Katy Nicholls has no plans to end career as she gets ready to become a mother
Olympic sprinter Katy Nicholls has set her sights on returning to elite competition after revealing she is expecting her first child this summer.
The 29-year-old Nicholls, nee Marchant, is due to join the growing number of mums within the British Cycling squad after former Olympic champion Elinor Barker gave birth to her son Nico last month.
And, like Barker, Nicholls wants to follow in the footsteps of the likes of Dame Laura Kenny, Dame Sarah Storey and Lizzie Deignan in returning to racing at the highest level after becoming a mother.
“I wasn’t entirely sure whether I was going to carry on after Tokyo, I didn’t know what the next few years were going to look like, but something in me feels unfinished,” Nicholls told the PA news agency.
“I don’t want to stop and I don’t want having a baby to stop my career so it’s great to have those role models to show you it doesn’t have to.”
Nicholls, who won individual sprint bronze at the Rio Olympics, rode to sixth in the sprint in Tokyo before her keirin hopes were ended by a crash in the quarter-finals.

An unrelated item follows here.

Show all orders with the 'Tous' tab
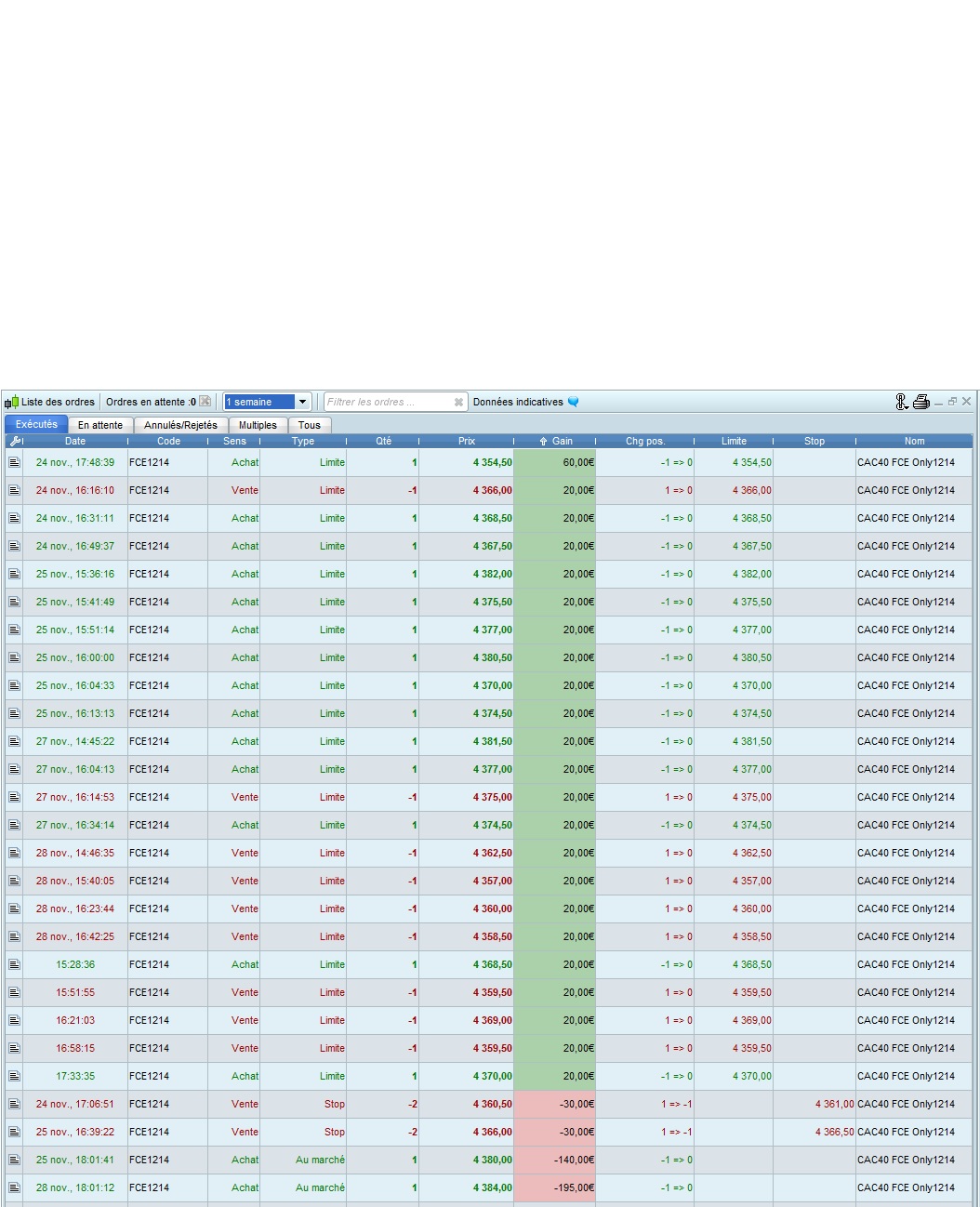Viewport: 980px width, 1207px height. [x=309, y=425]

She admitted she went to Japan not 100 per cent certain if she would continue racing beyond, but her mind is made up now.

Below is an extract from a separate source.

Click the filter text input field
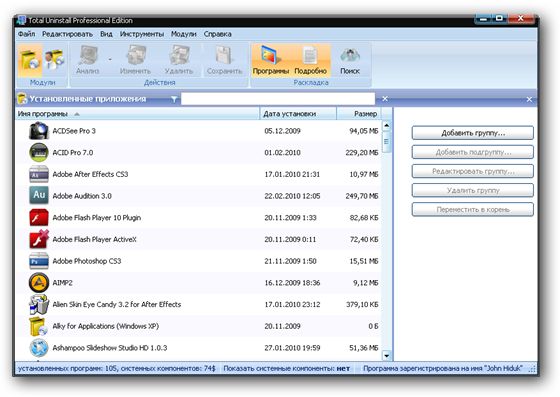The height and width of the screenshot is (397, 560). [x=278, y=99]
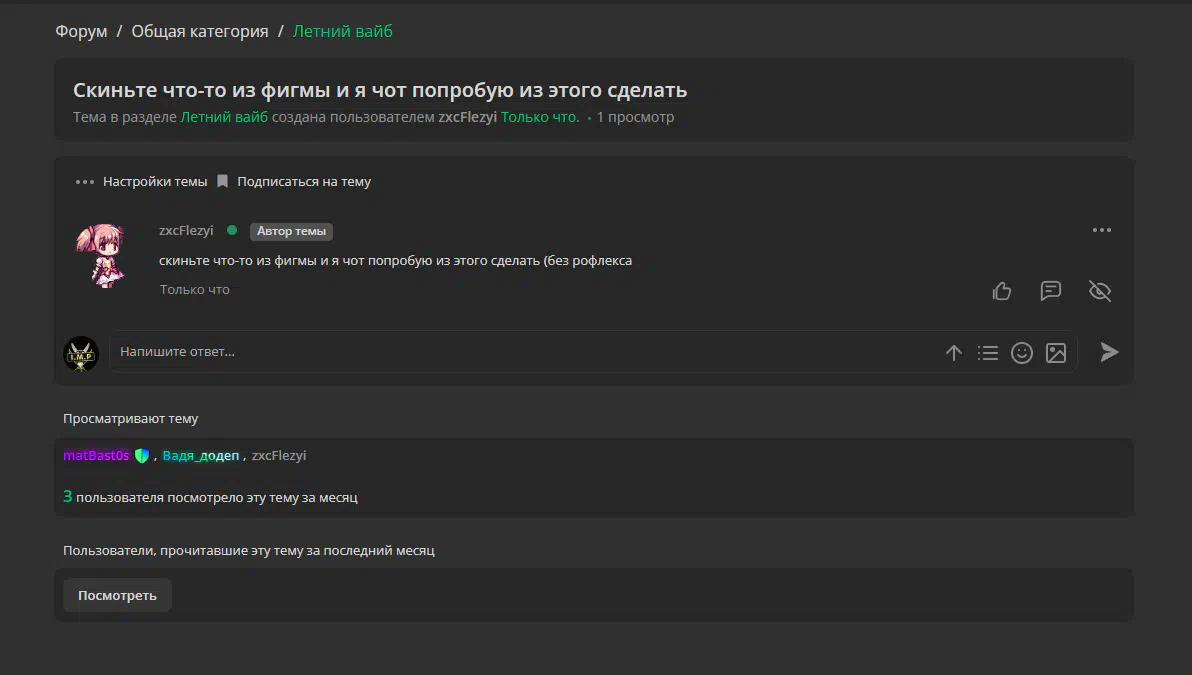Click the reply comment bubble icon
Image resolution: width=1192 pixels, height=675 pixels.
(x=1051, y=290)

“On the plane back I felt I was not quite finished, I still had things I wanted to do,” she said. “And once I found out I was pregnant, something else came over me and I thought, ‘I’m definitely not done’. I love a challenge and I’d really like to give this a go.”
Nicholls always planned a post-Olympic break – she married husband Rob in Santorini, Greece in September – but has continued to train during her pregnancy.
There has been plenty of help from Barker, who has been a few months ahead having been in the early stages of pregnancy when she helped Britain to team pursuit silver in Tokyo.
“I’ve had quite a lot of contact with El and it’s been really lovely having her supporting me through training, giving me ideas, and it’s nice to feel like I’m going through that experience with someone else,” Nicholls added.
Nicholls has not been on the track for four months, but has continued to ride close to the farm she and Rob call home in Barwick-in-Elmet outside Leeds, at first on the road and more lately on her mountain bike.
She also continues to work in the gym, with the home set-up she created in a barn during lockdown coming into its own once again.
But the challenge of coming back will be two-fold for Nicholls. She has been the face of Britain’s women’s sprint for the past five years, a time when a lack of depth meant they did not qualify for the team event in Tokyo.
However, the bronze medal won by the young quartet of Milly Tanner, Blaine Ridge-Davis, Sophie Capewell and Lauren Bate at the World Championships in Roubaix last October points to a brighter future, and a battle for selection.
“I think that drives me even more,” said Nicholls, who plans to attend this month’s Nations Cup in Glasgow as a fan to cheer her team-mates on. “That team environment was something I craved. Tokyo and Rio were an individual ball game, so I don’t know if that influenced me in wanting to carry on.
“The fact the girls are up and coming, it’s a really exciting feeling and I want to be part of that. I want to ride a team sprint in Paris. Hopefully everything goes to plan and I’ll give it my best shot to be there.”